The Anti-Corruption Commission (ACC) today formed a committee to investigate the allegations of corruption at Barapukuria coalmine in Dinajpur that led to a crisis of coal at the Barapukuria Power Plant, prompting it to shut down indefinitely.
The three-member committee led by ACC Deputy Director Shamsul Alam has been asked to complete the enquiry into the matter within 15 working days, said ACC’s Public Relations Officer Pranab Kumar Bhattacharya.
Two other members of the enquiry committee are – ACC’s Assistant Director ASM Sajjad Hossain and Deputy Assistant Director ASM Tajul Islam, the ACC PRO said.
Barapukuria Coal Mining Company Managing Director Habib Uddin Ahmed and others have been accused of selling 1,16,000 tonnes of coal and misappropriating around Tk 200 crore through fraud, abusing their power.
The Barapukuria Power Plant was shut down last night for an indefinite period for a lack of fuel supply, a direct fallout of some 1.45 lakh tonnes of coal “going missing” from the yard of Barapukuria coalmine.
The plant had a capacity to generate 525 megawatt of power, but its recent highest production hovered around 380MW, according to Mahbubur Rahman, superintendent of the power plant at Parbatipur in Dinajpur.

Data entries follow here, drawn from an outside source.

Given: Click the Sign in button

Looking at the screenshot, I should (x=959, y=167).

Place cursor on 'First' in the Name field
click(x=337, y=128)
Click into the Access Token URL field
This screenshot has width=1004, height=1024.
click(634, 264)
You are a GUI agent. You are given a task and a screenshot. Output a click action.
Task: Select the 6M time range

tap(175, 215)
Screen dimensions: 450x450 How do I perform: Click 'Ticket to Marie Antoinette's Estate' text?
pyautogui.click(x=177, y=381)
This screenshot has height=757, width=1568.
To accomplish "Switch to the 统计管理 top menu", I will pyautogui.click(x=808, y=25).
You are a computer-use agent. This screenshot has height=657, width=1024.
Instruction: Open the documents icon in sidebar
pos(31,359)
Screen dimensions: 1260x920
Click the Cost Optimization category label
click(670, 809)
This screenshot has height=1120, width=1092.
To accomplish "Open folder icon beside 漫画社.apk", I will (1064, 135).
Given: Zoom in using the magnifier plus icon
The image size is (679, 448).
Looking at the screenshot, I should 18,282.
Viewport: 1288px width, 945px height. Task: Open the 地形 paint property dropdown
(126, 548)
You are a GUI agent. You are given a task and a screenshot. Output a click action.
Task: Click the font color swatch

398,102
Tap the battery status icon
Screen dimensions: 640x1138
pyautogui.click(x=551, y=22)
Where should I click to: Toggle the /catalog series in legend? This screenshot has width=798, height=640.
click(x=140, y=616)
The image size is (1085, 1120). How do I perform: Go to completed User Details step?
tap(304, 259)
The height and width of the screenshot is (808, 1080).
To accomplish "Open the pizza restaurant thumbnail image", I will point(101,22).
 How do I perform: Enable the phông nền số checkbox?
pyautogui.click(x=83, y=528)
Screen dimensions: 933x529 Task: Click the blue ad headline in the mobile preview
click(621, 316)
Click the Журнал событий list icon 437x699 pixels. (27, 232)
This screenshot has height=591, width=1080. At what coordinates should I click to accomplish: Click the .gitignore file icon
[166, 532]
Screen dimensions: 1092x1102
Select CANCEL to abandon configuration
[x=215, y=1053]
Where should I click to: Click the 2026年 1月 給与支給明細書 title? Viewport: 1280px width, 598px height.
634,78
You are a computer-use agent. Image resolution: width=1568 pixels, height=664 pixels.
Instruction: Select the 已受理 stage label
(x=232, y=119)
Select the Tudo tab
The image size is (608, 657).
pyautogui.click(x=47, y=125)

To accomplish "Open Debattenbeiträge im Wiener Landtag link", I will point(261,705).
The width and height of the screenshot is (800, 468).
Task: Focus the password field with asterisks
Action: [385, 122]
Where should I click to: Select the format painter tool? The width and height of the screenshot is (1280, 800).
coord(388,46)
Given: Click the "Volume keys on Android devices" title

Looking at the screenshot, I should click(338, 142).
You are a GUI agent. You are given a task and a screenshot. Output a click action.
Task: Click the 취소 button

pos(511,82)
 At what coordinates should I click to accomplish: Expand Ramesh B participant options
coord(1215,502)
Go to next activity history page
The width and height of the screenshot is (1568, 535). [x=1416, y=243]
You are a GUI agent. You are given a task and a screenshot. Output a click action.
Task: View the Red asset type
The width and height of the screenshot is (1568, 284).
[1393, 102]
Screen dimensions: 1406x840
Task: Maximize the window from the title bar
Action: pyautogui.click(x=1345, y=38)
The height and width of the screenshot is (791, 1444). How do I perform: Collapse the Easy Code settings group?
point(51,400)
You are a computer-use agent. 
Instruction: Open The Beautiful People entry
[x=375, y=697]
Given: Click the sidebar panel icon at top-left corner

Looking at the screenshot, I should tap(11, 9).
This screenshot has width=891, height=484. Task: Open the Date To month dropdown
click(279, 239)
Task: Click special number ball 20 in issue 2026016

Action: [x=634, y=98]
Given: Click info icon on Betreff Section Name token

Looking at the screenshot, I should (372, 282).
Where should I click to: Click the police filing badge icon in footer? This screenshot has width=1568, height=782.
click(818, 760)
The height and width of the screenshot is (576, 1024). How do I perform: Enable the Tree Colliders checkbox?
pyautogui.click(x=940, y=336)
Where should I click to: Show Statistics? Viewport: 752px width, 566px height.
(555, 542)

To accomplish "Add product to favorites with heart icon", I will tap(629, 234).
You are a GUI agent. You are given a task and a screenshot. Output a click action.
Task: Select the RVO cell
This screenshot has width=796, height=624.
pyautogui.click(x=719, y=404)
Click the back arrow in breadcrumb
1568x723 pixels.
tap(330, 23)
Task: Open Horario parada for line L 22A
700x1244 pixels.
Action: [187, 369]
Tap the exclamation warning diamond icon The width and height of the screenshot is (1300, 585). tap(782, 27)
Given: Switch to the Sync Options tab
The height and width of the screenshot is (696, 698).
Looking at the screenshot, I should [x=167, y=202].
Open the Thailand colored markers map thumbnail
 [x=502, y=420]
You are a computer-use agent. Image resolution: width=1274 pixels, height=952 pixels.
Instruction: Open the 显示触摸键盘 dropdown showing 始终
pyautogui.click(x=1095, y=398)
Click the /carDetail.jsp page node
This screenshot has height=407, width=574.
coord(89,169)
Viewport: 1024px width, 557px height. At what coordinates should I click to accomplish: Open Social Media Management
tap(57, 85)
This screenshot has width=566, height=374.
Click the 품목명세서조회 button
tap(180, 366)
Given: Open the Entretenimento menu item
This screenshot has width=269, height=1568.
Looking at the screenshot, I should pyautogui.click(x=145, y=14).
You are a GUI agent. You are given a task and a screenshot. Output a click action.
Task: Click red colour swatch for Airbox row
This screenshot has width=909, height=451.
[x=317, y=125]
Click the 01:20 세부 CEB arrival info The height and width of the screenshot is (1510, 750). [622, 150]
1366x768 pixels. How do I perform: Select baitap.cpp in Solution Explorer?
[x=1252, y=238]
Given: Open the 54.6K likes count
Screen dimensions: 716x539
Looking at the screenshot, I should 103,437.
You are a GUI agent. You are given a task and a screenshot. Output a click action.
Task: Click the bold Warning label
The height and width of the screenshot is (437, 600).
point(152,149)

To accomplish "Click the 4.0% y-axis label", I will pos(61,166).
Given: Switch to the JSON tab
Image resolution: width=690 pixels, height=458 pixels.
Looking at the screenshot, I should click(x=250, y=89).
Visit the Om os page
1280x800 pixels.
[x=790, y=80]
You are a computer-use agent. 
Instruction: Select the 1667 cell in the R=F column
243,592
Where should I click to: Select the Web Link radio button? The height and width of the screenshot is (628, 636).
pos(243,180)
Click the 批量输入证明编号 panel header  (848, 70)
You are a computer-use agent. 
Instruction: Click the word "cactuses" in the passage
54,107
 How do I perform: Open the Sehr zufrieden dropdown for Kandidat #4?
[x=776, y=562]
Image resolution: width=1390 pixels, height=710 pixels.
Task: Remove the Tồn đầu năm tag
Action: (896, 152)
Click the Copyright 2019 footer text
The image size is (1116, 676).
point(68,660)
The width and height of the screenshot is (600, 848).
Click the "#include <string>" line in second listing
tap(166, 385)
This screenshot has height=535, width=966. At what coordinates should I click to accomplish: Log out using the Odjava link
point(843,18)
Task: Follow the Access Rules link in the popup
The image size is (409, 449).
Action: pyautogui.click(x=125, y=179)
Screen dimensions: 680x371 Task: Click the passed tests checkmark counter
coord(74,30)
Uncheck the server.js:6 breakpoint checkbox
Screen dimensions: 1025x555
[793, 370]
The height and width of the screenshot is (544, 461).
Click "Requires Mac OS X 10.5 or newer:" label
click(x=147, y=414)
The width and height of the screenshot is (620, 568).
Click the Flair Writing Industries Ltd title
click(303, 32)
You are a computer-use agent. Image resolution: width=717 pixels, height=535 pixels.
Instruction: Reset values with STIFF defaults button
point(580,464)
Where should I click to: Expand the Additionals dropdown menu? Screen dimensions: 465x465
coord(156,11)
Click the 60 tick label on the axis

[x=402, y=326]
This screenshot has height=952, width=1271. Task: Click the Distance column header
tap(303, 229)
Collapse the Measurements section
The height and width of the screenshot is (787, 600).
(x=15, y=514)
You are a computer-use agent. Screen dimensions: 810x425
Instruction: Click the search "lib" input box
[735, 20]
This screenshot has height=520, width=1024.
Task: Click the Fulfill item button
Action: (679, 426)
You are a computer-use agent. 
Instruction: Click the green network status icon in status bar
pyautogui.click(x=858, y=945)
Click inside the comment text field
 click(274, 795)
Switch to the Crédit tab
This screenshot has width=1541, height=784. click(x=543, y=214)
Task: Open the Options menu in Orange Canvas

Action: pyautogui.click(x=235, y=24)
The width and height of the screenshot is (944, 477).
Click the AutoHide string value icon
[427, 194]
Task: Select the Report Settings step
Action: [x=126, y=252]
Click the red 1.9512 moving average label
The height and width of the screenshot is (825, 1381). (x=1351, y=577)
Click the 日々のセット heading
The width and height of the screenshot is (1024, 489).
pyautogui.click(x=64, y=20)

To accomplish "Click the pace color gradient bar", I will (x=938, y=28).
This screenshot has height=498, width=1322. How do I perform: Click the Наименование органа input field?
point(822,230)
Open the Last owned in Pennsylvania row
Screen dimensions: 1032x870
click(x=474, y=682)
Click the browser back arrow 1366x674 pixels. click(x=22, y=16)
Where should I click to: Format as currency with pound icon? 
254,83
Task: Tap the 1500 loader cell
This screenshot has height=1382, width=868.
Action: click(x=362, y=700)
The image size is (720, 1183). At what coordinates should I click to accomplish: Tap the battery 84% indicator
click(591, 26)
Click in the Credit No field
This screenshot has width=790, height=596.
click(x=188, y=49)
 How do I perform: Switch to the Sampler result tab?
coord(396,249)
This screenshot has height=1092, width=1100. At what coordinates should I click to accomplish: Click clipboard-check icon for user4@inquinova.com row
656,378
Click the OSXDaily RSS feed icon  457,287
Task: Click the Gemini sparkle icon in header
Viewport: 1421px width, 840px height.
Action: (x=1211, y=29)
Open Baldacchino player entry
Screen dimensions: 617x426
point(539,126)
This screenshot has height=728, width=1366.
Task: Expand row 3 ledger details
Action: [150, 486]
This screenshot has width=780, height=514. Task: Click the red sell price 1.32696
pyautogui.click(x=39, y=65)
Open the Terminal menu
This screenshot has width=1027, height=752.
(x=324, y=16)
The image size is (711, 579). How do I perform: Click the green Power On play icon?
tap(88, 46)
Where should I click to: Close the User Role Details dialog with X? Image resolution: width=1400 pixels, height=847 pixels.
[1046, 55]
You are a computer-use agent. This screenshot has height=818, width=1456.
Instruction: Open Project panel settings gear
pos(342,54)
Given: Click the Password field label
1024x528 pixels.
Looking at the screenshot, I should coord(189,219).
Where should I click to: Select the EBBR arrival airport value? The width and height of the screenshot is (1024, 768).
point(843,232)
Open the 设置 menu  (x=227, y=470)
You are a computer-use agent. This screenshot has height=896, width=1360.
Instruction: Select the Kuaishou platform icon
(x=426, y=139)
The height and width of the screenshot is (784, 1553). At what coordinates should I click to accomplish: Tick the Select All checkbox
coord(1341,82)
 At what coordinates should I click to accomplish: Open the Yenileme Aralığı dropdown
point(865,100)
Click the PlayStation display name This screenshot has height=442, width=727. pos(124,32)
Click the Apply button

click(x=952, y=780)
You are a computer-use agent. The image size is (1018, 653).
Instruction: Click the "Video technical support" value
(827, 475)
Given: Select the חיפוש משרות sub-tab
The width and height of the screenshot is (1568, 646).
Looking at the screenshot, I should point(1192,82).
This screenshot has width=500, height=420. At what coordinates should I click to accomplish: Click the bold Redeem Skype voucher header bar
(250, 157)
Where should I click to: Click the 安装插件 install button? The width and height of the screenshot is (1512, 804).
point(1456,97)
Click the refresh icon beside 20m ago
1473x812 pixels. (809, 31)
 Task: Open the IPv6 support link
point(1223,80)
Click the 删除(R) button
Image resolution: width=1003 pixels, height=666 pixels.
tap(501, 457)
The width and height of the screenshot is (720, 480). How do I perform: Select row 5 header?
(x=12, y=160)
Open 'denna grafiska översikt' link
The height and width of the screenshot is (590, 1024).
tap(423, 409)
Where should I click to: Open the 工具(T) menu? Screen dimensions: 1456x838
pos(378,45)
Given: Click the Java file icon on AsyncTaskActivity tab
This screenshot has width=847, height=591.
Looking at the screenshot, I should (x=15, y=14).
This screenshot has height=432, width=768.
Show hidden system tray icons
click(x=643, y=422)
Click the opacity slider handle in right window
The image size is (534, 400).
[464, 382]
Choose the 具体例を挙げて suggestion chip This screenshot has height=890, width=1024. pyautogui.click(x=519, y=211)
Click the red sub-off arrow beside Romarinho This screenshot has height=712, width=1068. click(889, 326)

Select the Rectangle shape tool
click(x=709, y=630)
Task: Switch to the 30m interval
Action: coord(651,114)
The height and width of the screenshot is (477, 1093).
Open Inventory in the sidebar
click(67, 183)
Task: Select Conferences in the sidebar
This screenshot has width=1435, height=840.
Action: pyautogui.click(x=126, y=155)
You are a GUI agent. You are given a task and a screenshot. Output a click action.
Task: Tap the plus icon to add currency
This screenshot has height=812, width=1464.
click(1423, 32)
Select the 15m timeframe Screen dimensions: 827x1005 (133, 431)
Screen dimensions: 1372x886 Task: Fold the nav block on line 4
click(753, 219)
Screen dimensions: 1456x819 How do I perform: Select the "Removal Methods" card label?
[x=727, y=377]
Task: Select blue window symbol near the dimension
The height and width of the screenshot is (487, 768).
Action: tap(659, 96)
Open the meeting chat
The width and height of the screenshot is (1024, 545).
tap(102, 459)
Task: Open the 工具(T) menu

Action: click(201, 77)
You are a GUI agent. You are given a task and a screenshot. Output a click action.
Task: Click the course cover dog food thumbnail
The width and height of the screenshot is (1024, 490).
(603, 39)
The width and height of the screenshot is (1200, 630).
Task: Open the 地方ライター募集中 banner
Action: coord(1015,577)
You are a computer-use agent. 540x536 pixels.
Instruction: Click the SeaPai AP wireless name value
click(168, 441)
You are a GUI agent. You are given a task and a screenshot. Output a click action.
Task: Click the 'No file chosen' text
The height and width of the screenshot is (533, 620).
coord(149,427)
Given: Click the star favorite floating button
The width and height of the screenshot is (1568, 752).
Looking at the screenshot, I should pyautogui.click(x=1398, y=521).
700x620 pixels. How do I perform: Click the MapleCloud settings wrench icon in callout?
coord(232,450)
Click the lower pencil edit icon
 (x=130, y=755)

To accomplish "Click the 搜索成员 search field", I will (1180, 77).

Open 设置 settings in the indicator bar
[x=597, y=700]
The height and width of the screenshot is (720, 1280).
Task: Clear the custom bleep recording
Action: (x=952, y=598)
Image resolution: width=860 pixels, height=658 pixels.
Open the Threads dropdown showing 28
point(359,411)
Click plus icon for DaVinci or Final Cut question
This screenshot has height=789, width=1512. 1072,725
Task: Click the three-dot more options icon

The plant had three units, all of which got their fuel from the Barapukuria coalmine. One of them was taken offline early this month and another on Wednesday due to coal crisis.
The last unit, which added 250MW of power to the national grid yesterday, was turned off last night.
The development has caused quite a stir within the Barapukuria coalmine, the Power Development Board (PDB) and the coalmine's parent company Petrobangla.
On Thursday, four top officials of the mine -- its managing director, two general managers and a deputy general manager -- were removed from their posts after the PDB and the Petrobangla found that around 1.45 lakh tonnes of coal, worth over Tk 227 crore, went missing from the mine yard.
However, coalmine officials yesterday downplayed the discovery, saying the shortage was a result of a system loss over the years, which was never adjusted.
Since production started at the mine in 2005, some coal might have been lost due to system loss such as washout in rainwater, dust, moisture, and spontaneous combustion, said an official seeking anonymity.